My husband knew about the ENTIRE thing. I told him I was looking for someone to talk to, and he said "good, then I don't have to listen to you anymore." I told him that obviously he didn't understand how hurt I was, because I had never slept with anyone else, so, I told him I was going to have sex with someone else, it ended up being the guy I met online who understood me so well. He told me to have fun.

He let the whole thing go on for the 6 months or so. When I found out the OM was married, all hell broke loose at our home.

He didn't understand how I felt, because, he knew what he had done so wrong to make me do that. He wasn't crushed. He didn't have to beg me just to tell him what he had done to deserve that.

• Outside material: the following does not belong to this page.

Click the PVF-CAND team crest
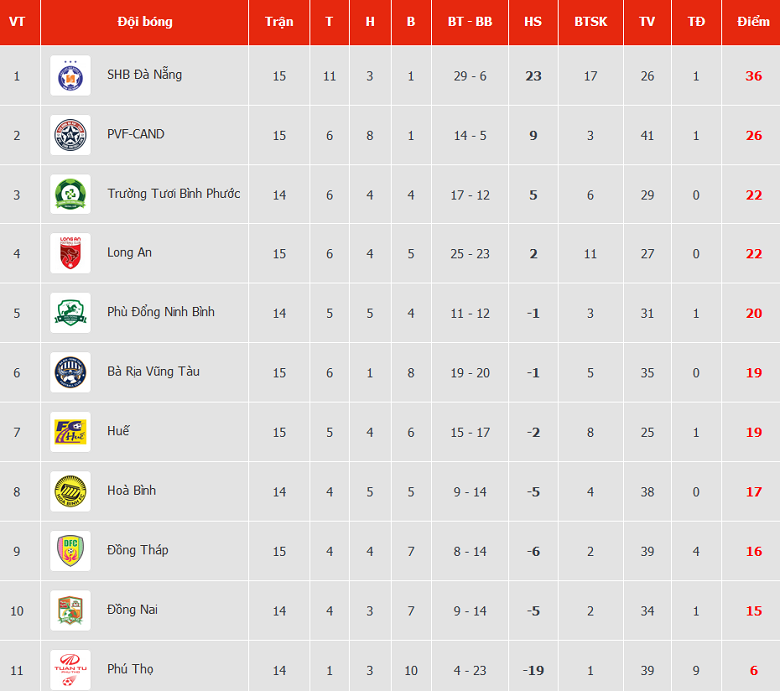Screen dimensions: 780x691 (70, 135)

He didn't feel more empathetic towards me, he felt I should be more understanding about why people would cheat, since I did.

He got angry and told me he cheated because he knew I would eventually.

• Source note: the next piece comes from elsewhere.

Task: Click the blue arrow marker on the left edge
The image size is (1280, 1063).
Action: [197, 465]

Then, he told me he didn't have to do any work on our marriage, because he wasn't sorry. His affair only lasted 4 months and mine was 6, so I was the bad guy.

Then, he was pretty sure OM and I had more sex than OW and he did, so, he used that to justify cheating on me again, to even things up.

Taking the high road protects YOU. If I had just filed for divorce, I could have slept with whoever I wanted, and gotten emotional support and whatever else I wanted. He wouldn't be able to announce to my parents at dinner that I was a cheating whore.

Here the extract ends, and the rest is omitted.